Monday, April 11, 2011
The Boy is alright.
"Excuse me, but, is that your child"?
"Why yes. Yes he is, why"?
"Would you tell me what sort of formula you gave him?"
"I didn't. He's never had any formula at all".
"Really? Well what DID you use"??! (She asked, wide eyed and donning a look of true amazement, genuine curiosity mixed with hope and dumbfounded wonder)
I simply looked at her and stammered, and I'm sure I was looking at her with a similar expression except that I was slack jawed as well...
"Um, uh, well... I..... nursed.... him"? (Phrasing it sort of like a question so as not to shock her into oblivion)
Eyes EVEN WIDER and MOUTH making a LARGE O, she says,
"OOOOOOoooooooooooooooooOOh! I'm so focused on finding soy free formula for my grandson, I just... OooooOOOOOoooh!"
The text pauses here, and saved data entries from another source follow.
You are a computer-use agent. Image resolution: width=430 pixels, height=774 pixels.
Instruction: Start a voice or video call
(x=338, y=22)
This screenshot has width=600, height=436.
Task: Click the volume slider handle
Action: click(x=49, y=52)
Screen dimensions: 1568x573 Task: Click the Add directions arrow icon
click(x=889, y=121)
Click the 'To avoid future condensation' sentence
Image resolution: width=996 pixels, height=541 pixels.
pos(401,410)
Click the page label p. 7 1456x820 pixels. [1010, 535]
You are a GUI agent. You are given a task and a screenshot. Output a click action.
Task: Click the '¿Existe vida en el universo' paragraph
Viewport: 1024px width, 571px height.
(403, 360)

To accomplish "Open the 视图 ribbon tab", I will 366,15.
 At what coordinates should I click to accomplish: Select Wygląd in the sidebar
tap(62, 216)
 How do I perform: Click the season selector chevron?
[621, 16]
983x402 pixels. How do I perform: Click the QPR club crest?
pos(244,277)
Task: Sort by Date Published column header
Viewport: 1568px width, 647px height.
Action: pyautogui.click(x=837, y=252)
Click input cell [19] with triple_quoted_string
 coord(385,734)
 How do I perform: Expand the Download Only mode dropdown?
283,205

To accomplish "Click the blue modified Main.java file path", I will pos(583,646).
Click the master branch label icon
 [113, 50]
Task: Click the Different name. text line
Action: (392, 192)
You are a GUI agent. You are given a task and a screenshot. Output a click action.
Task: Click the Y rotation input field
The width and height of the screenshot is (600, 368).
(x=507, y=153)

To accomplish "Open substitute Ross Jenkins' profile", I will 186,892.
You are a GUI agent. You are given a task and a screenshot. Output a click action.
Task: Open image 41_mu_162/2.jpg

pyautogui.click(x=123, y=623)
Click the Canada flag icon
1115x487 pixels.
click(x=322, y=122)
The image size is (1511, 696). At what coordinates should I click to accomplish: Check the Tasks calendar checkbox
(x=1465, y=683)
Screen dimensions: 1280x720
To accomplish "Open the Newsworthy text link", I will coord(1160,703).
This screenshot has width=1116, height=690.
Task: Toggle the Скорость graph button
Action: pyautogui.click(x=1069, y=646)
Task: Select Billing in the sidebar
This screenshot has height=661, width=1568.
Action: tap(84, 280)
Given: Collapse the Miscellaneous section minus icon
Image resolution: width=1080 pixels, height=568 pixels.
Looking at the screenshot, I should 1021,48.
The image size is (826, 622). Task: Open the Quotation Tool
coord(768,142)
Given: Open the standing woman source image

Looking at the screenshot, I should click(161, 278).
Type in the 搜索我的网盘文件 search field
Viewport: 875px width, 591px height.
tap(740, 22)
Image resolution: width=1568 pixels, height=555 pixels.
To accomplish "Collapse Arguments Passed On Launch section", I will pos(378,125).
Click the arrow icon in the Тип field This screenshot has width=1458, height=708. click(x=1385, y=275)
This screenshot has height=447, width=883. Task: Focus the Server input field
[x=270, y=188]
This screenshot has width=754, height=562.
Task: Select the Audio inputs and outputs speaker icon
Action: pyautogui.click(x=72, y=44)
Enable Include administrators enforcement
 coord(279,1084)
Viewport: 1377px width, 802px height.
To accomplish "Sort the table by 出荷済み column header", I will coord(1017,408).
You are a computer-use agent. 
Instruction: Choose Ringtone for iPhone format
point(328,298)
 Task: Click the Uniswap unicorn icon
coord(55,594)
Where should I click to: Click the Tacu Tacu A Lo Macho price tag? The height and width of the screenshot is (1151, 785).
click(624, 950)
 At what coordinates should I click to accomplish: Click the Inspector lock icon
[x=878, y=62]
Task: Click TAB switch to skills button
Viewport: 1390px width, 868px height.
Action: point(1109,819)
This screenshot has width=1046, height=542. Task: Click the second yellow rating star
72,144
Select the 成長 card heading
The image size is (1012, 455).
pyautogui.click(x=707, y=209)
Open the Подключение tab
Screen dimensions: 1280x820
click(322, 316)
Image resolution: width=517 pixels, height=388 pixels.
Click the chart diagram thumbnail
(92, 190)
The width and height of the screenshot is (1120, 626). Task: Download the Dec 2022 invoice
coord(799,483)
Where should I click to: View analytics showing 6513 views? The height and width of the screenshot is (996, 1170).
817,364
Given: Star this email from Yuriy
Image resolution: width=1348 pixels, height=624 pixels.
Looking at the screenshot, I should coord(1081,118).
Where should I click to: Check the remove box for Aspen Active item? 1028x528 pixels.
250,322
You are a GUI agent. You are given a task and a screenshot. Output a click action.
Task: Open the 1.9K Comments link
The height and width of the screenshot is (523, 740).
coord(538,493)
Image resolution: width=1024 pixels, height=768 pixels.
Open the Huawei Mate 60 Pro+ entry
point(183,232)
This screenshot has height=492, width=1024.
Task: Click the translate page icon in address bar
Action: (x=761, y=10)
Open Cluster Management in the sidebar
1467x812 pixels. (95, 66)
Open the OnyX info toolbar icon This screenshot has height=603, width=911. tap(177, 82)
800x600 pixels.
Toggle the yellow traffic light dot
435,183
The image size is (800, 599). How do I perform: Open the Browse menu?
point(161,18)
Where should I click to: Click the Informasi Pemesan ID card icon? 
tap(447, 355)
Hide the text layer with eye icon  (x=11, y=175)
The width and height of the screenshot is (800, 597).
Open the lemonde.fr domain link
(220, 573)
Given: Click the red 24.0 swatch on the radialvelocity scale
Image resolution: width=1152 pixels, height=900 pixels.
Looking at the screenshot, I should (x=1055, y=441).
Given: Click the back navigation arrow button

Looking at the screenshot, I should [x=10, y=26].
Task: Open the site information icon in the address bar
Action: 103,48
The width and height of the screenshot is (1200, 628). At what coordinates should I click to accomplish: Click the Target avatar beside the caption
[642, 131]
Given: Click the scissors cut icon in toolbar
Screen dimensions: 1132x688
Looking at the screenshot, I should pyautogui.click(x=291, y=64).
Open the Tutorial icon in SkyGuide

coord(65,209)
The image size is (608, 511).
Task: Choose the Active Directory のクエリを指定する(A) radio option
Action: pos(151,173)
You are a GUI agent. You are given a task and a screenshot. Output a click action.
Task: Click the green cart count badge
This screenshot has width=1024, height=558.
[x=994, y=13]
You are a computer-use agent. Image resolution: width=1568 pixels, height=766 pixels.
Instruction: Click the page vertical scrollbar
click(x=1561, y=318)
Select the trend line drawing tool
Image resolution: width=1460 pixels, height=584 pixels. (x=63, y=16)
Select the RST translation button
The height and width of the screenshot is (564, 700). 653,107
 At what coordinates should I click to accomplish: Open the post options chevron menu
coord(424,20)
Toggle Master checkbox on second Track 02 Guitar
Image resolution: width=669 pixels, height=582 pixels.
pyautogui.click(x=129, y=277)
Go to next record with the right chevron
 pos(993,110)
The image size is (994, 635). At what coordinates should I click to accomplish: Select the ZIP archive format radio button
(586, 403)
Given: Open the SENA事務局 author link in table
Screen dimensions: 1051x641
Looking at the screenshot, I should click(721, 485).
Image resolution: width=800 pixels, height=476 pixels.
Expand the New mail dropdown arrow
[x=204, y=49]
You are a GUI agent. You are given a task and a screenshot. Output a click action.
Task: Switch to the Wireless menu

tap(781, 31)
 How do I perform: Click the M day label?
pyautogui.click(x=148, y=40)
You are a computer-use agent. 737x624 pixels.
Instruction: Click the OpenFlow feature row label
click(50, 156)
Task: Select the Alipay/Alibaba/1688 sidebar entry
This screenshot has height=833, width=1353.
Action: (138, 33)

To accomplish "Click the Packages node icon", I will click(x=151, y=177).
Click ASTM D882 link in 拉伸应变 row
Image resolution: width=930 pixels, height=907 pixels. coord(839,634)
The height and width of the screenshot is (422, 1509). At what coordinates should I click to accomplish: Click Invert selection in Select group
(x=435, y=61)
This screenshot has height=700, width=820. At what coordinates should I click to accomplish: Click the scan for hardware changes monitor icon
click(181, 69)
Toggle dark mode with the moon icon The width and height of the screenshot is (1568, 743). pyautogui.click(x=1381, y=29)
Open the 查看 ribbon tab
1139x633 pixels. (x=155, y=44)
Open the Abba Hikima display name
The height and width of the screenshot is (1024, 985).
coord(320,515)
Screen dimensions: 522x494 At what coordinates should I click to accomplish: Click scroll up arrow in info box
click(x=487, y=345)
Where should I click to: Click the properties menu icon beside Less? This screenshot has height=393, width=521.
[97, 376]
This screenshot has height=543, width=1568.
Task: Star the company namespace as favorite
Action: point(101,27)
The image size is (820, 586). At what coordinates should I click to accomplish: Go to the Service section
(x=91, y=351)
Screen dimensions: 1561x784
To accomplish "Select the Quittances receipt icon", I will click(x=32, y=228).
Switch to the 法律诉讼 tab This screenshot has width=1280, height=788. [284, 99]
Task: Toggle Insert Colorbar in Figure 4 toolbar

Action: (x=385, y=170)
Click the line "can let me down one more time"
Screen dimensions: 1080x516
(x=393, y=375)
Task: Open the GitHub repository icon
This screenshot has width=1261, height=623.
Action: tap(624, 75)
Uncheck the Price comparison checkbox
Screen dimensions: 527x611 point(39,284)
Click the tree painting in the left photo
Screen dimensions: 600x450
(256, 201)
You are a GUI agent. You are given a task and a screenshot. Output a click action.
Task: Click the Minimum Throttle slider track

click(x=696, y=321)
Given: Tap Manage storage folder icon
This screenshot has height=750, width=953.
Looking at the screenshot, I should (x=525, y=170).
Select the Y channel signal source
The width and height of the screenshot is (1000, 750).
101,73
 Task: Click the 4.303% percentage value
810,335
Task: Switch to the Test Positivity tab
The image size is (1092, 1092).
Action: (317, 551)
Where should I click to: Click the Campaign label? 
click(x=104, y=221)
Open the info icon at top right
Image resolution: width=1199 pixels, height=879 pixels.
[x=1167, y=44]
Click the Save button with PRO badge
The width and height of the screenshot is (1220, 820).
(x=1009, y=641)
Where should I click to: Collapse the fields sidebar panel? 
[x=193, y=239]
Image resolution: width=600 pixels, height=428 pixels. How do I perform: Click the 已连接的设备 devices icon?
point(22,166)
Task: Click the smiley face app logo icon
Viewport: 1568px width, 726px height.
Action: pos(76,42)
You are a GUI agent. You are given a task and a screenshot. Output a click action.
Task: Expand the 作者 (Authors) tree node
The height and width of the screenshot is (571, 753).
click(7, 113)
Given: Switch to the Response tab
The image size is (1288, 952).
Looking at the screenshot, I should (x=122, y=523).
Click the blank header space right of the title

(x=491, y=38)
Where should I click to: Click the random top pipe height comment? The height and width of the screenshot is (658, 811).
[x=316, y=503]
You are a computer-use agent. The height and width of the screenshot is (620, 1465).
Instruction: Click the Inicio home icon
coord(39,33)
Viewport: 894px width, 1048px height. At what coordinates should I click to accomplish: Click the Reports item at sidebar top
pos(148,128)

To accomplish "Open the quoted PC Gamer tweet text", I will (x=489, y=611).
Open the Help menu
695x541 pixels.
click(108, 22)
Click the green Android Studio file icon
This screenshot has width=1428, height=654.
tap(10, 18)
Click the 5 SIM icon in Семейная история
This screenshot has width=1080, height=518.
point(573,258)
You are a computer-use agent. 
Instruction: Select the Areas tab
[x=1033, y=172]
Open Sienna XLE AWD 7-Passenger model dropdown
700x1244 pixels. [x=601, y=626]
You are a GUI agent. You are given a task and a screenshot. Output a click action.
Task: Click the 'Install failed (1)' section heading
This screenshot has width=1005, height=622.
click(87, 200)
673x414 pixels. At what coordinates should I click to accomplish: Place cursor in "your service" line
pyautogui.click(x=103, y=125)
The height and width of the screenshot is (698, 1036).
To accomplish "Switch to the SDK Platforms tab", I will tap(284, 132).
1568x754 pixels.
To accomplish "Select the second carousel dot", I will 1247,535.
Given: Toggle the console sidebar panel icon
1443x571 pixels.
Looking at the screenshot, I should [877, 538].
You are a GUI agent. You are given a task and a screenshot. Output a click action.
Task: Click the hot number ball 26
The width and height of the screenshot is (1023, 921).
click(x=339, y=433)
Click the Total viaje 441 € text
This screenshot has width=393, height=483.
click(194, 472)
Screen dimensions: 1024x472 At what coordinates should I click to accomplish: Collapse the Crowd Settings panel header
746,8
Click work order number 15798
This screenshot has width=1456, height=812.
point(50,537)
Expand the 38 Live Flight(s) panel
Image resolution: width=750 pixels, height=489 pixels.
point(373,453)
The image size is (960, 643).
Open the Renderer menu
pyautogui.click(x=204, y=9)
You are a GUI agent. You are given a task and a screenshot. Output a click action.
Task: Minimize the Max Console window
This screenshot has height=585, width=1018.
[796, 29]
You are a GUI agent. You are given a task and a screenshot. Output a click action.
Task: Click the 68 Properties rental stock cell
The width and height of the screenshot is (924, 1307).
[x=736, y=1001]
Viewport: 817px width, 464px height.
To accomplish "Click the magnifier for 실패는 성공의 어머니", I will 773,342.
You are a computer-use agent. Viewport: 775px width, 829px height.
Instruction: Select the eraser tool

We both had a HUGE laugh after that! I mean really? REALLY? I could see this possibly happening at any of the marts or commercial grocery stores, maybe even Target, but really, the Health food grocery store? If it hadn't been so funny I'd have broken down into tears with the absurdity and sadness of what the whole exchange represents about our culture. sigh. Thank the Great Spirit for humor! Speaking of humor...
If you want to laugh your ass off, (Steph, you will like this) invite a young Bulgarian woman to stay at your house. Then, watch as your 5 year old son, who is obviously and hopelessly smitten with said Bulgarian, tries like hell to tell her pre-K jokes and tickle her funny bone. *AKA flirt! OMG! This was definitely one of the funniest real life dark humor situations we've had round here in long time! Featuring such classics as the "knock knock joke- banana banana banana banana orange, and What time is it when an elephant sits on your fence"... First of all, most kid jokes are just plain not funny. Silly maybe, clever MAYBE, but rarely in my experience funny. The funny part is their glee in telling it and waiting for the over exagerate reaction, right? Well, if you throw in that your audience is a shy young adult with little experience with kids, and speaks another language, you've got a recipe for a tough room! He'd tell the joke, silence and look of concentration and consternation on our guest's face as she tried to figure out why this is funny. JUXTAPOSE: A look of anticipation glee and hopeful release of the giggles on Harley's face. Marc and I fill the silence with our appreciation for the irony of the whole situation (aka raucous laughter), which finally seduces the real audience into compliant participation! BooooeeeYA! Some things just don't translate, but laughing... every time.
Speaking of booooeeeya, Harley says to me the other day in reference to the bickering of his dad and me...
Harley: "You know mom, I know the way to stop arguing so much..."
ME: "Really? I'm dying to know, what is it?"
Harley: "Just agree more"!
And you know, there is truth to that. My boy. He makes all the absurdity some how alright, fun even.